This is the first picture of me with my three children in .... hm? maybe ever. There are pictures, of course, but there's generally other people in them. That's because we haven't all lived together in the same state since 1999. So, visits have been short, and hectic, and pictures have been taken at relatives' homes or at restaurants with large groups of family/friends.
It's hard to look at some of those pictures. When active addiction has entered a family, it often results in what Family Systems theorists call cutoff. Family members go to great lengths to avoid one another and the pain they know they will cause/experience. Of course, distancing and cutoff don't fix or heal anything, and they make so many things worse. One of the worst parts of this is the lack of honesty that addiction compels.
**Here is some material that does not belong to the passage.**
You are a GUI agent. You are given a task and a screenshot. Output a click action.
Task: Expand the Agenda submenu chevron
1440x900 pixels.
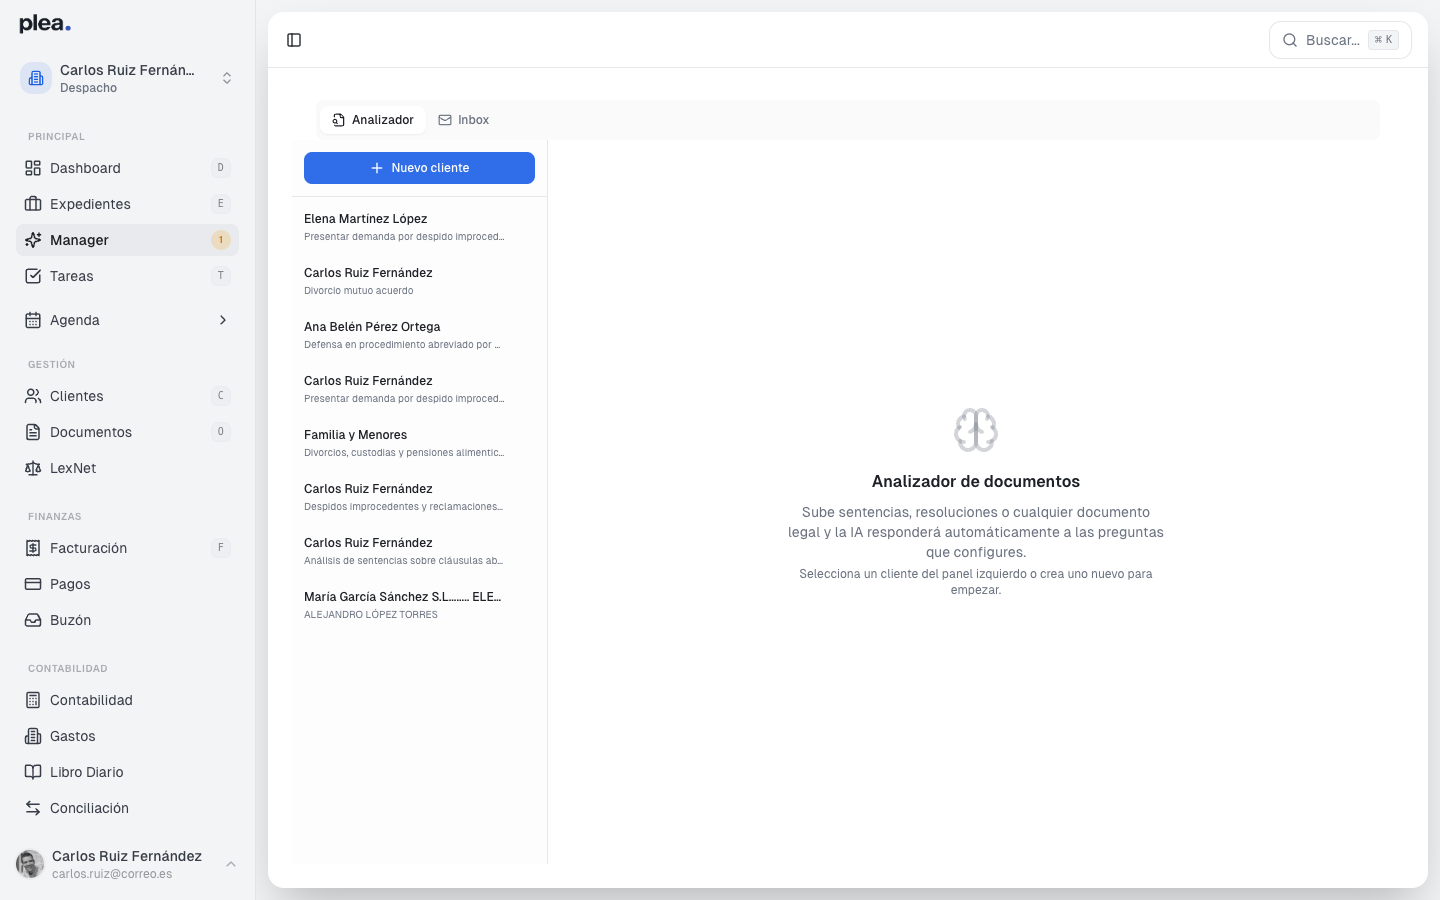click(x=222, y=320)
In order not to hurt those you love, you hide/dissemble/even lie, and we all know that one untruth leads to lots more. A good sign someone is on the recovery road is that he/she starts telling the truth.
This weekend I'll be preaching on addiction and UUs. The sermon is caled "The Pink Elephant in the Middle of the Room." When I planned the topic, I had no clue that my son would be here this weekend, moved in with us, trying again to make recovery work. I do know now that I believe recovery is possible, and that I accept that it's a process. There was a time when I couldn't possibly have imagined my son in a12 Step meeting. Today's his 26th birthday, and that's where he plans to go. Things are looking up.